PROMPT: The listing should be printed again without a single change.

AVAILABLE DATA:
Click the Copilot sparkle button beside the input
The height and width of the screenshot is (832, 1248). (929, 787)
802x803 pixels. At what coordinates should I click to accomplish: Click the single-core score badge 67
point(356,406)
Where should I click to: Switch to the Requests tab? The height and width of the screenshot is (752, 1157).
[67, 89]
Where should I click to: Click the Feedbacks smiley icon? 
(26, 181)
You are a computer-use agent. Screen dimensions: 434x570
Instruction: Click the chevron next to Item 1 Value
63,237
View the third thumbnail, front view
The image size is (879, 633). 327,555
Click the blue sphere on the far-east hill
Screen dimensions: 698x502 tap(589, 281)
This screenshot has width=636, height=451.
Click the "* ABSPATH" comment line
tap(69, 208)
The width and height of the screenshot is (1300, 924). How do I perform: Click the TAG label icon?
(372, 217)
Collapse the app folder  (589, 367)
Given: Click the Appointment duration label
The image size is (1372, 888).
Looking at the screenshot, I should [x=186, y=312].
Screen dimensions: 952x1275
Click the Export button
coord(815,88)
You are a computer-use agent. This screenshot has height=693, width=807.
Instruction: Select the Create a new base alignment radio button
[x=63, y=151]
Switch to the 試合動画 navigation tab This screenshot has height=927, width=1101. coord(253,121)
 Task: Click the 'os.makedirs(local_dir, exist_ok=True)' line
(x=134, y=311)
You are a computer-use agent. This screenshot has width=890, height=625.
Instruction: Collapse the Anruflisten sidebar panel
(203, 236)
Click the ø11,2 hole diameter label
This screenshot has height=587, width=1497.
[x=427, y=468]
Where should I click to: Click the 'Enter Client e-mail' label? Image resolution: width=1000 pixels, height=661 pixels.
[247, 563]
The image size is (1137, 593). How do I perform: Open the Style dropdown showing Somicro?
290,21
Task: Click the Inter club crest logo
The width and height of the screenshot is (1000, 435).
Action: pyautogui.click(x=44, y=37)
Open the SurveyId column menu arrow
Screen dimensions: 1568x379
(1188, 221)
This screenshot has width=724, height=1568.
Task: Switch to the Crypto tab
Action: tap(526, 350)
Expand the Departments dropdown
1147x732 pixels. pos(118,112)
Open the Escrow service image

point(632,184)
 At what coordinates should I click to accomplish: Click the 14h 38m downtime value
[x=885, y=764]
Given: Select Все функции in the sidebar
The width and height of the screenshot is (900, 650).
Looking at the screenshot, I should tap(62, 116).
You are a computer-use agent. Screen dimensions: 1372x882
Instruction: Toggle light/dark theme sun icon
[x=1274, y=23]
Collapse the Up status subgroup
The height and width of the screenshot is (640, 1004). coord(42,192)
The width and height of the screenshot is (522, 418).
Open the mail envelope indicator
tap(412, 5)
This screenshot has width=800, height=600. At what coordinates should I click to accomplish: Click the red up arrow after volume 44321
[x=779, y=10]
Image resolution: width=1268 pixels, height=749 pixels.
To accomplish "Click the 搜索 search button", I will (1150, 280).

EXPECTED ANSWER:
Click the Copilot sparkle button beside the input
The height and width of the screenshot is (832, 1248). (929, 787)
802x803 pixels. At what coordinates should I click to accomplish: Click the single-core score badge 67
point(356,406)
Where should I click to: Switch to the Requests tab? The height and width of the screenshot is (752, 1157).
[67, 89]
Where should I click to: Click the Feedbacks smiley icon? 
(26, 181)
You are a computer-use agent. Screen dimensions: 434x570
Instruction: Click the chevron next to Item 1 Value
63,237
View the third thumbnail, front view
The image size is (879, 633). 327,555
Click the blue sphere on the far-east hill
Screen dimensions: 698x502 tap(589, 281)
This screenshot has width=636, height=451.
Click the "* ABSPATH" comment line
tap(69, 208)
The width and height of the screenshot is (1300, 924). How do I perform: Click the TAG label icon?
(372, 217)
Collapse the app folder  (589, 367)
Given: Click the Appointment duration label
The image size is (1372, 888).
Looking at the screenshot, I should [x=186, y=312].
Screen dimensions: 952x1275
Click the Export button
coord(815,88)
You are a computer-use agent. This screenshot has height=693, width=807.
Instruction: Select the Create a new base alignment radio button
[x=63, y=151]
Switch to the 試合動画 navigation tab This screenshot has height=927, width=1101. coord(253,121)
 Task: Click the 'os.makedirs(local_dir, exist_ok=True)' line
(x=134, y=311)
You are a computer-use agent. This screenshot has width=890, height=625.
Instruction: Collapse the Anruflisten sidebar panel
(203, 236)
Click the ø11,2 hole diameter label
This screenshot has height=587, width=1497.
[x=427, y=468]
Where should I click to: Click the 'Enter Client e-mail' label? Image resolution: width=1000 pixels, height=661 pixels.
[247, 563]
The image size is (1137, 593). How do I perform: Open the Style dropdown showing Somicro?
290,21
Task: Click the Inter club crest logo
The width and height of the screenshot is (1000, 435).
Action: pyautogui.click(x=44, y=37)
Open the SurveyId column menu arrow
Screen dimensions: 1568x379
(1188, 221)
This screenshot has width=724, height=1568.
Task: Switch to the Crypto tab
Action: tap(526, 350)
Expand the Departments dropdown
1147x732 pixels. pos(118,112)
Open the Escrow service image

point(632,184)
 At what coordinates should I click to accomplish: Click the 14h 38m downtime value
[x=885, y=764]
Given: Select Все функции in the sidebar
The width and height of the screenshot is (900, 650).
Looking at the screenshot, I should tap(62, 116).
You are a computer-use agent. Screen dimensions: 1372x882
Instruction: Toggle light/dark theme sun icon
[x=1274, y=23]
Collapse the Up status subgroup
The height and width of the screenshot is (640, 1004). coord(42,192)
The width and height of the screenshot is (522, 418).
Open the mail envelope indicator
tap(412, 5)
This screenshot has width=800, height=600. At what coordinates should I click to accomplish: Click the red up arrow after volume 44321
[x=779, y=10]
Image resolution: width=1268 pixels, height=749 pixels.
To accomplish "Click the 搜索 search button", I will (1150, 280).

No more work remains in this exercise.